Nowadays, artificial intelligence research based on imaging faces several great challenges. The development of AI across different imaging modalities presents certain difficulties. For example, in the study by Snigdha Mohanty et al. [55], a novel non-rigid method was introduced to register both the same and cross-imaging modalities, such as MRI, CT, and 3D rotational angiography. Even within the same modality, the impact of noise during the image segmentation process remains a serious challenge in practical applications [56, 57]. The speed of segmentation during the process is also a challenge, and some researchers have been exploring solutions to improve running speed [58]. Additionally, in manual segmentation, the reproducibility of results remains a significant challenge due to the reliance on the prior knowledge of human experts.

Strengths and limitations

This study is the first to discuss the accuracy of deep learning in detecting coronary artery stenosis, providing valuable evidence for future research. However, it still has some limitations. First, despite our systematic search, the number of the included studies is limited. Therefore, more studies are required for validation in the future. Second, these studies employed diverse thresholds for defining coronary artery stenosis, with some thresholds analyzed in only a few studies. Hence, the results should be interpreted cautiously. Third, the models were mainly built on both CCTA and CAG images and seldom on CAG images, and thus the results should be interpreted with caution.

Conclusions

In summary, deep learning methods have recently gained significant attention and have been widely used in the intelligent detection of coronary artery stenosis.

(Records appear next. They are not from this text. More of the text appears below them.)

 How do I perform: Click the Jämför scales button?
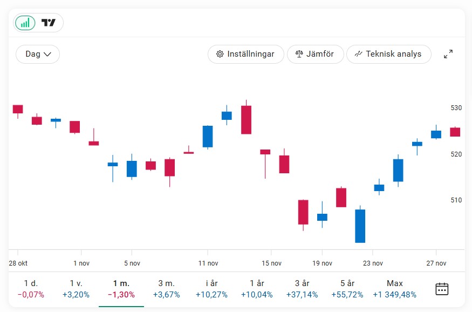click(x=315, y=54)
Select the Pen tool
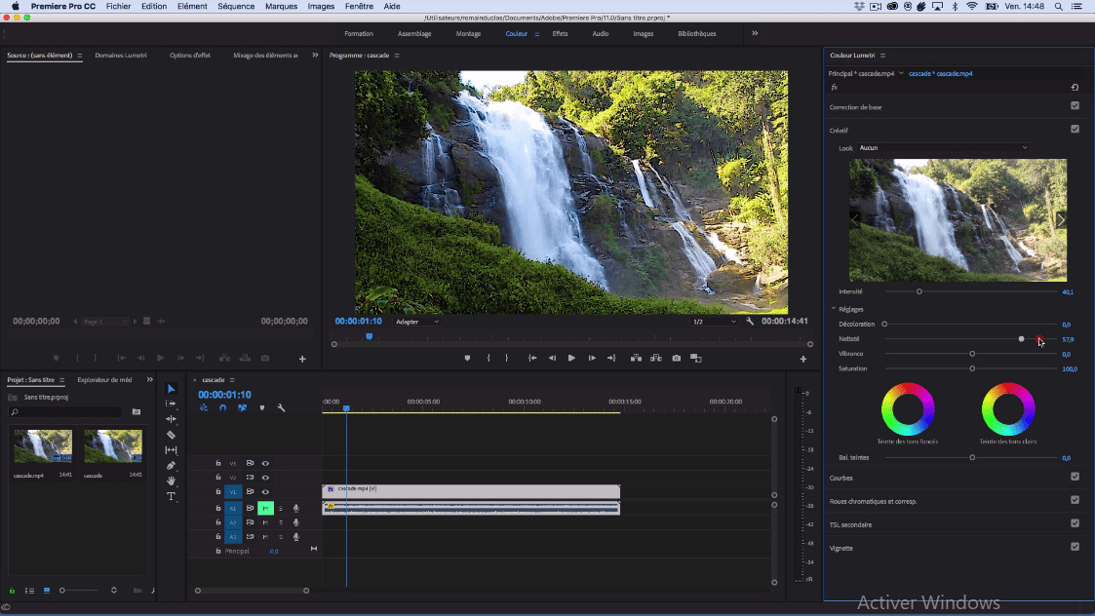The image size is (1095, 616). tap(172, 466)
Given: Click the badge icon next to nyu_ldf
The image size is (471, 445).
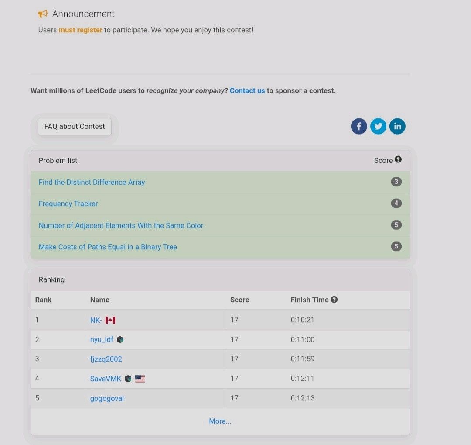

Our meta-analysis reveals that these methods are relatively accurate for detecting coronary artery stenosis. Existing studies focus on both binary and multiclass classification tasks, but actually, the latter appears more applicable to clinical practice. However, accurately detecting smaller degrees of stenosis in multi-class settings remains challenging. Therefore, future research is needed to develop more efficient deep learning models to enhance the detection of coronary artery stenosis.